EXERCISE INPUTS:

^^^^^^^^^^^^^^^^

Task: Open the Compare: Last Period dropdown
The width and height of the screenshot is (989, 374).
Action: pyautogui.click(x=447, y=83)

^^^^^^^^^^^^^^^^

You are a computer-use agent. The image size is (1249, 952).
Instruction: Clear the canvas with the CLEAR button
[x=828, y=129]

^^^^^^^^^^^^^^^^

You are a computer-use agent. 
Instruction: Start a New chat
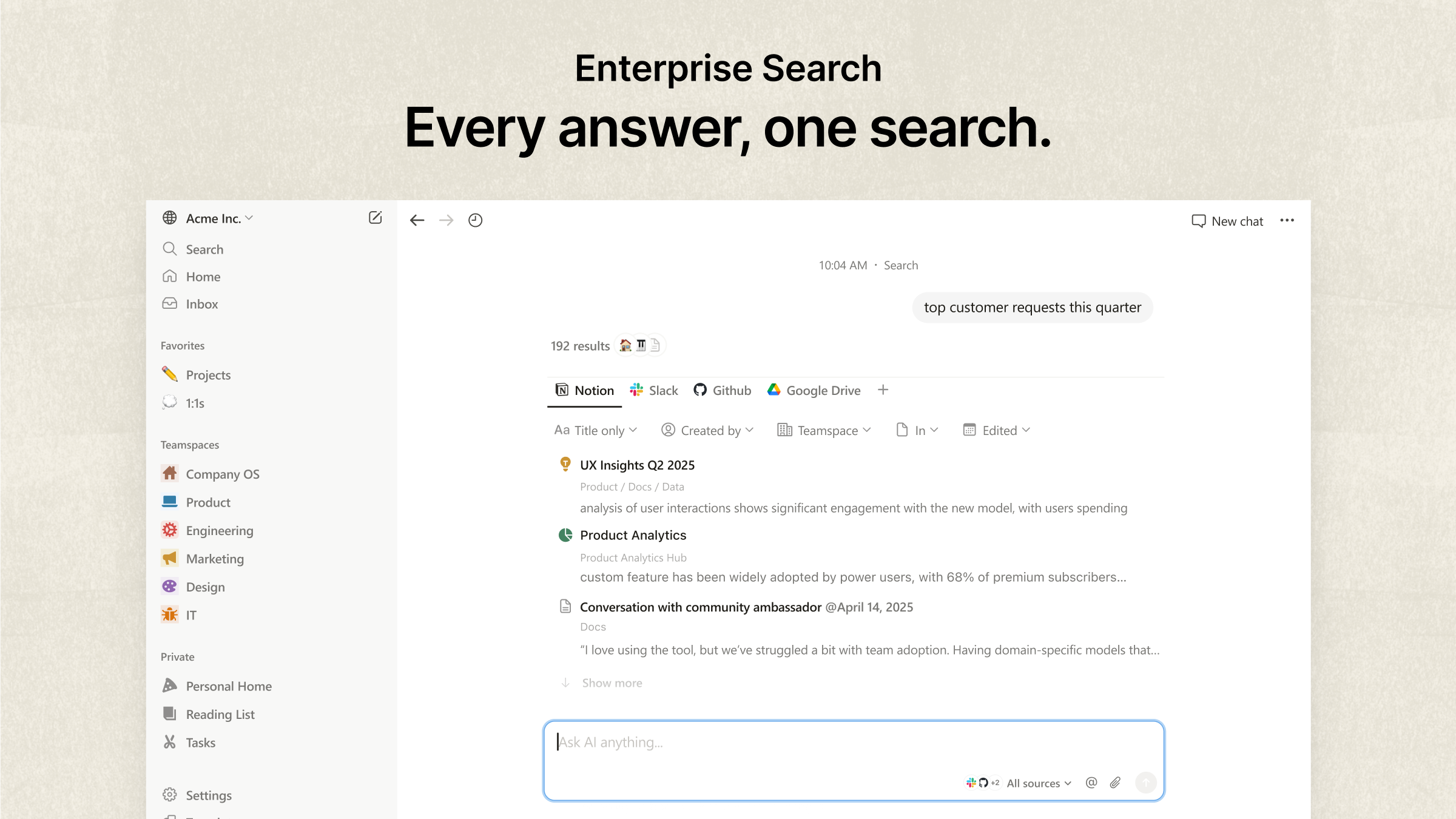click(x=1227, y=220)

^^^^^^^^^^^^^^^^

WHAT YOU SHOULD DO: Pick out, from the lines above, every one that contains the string "agent".

RESULT FOR THIS TASK:
You are a computer-use agent. The image size is (1249, 952).
You are a computer-use agent. 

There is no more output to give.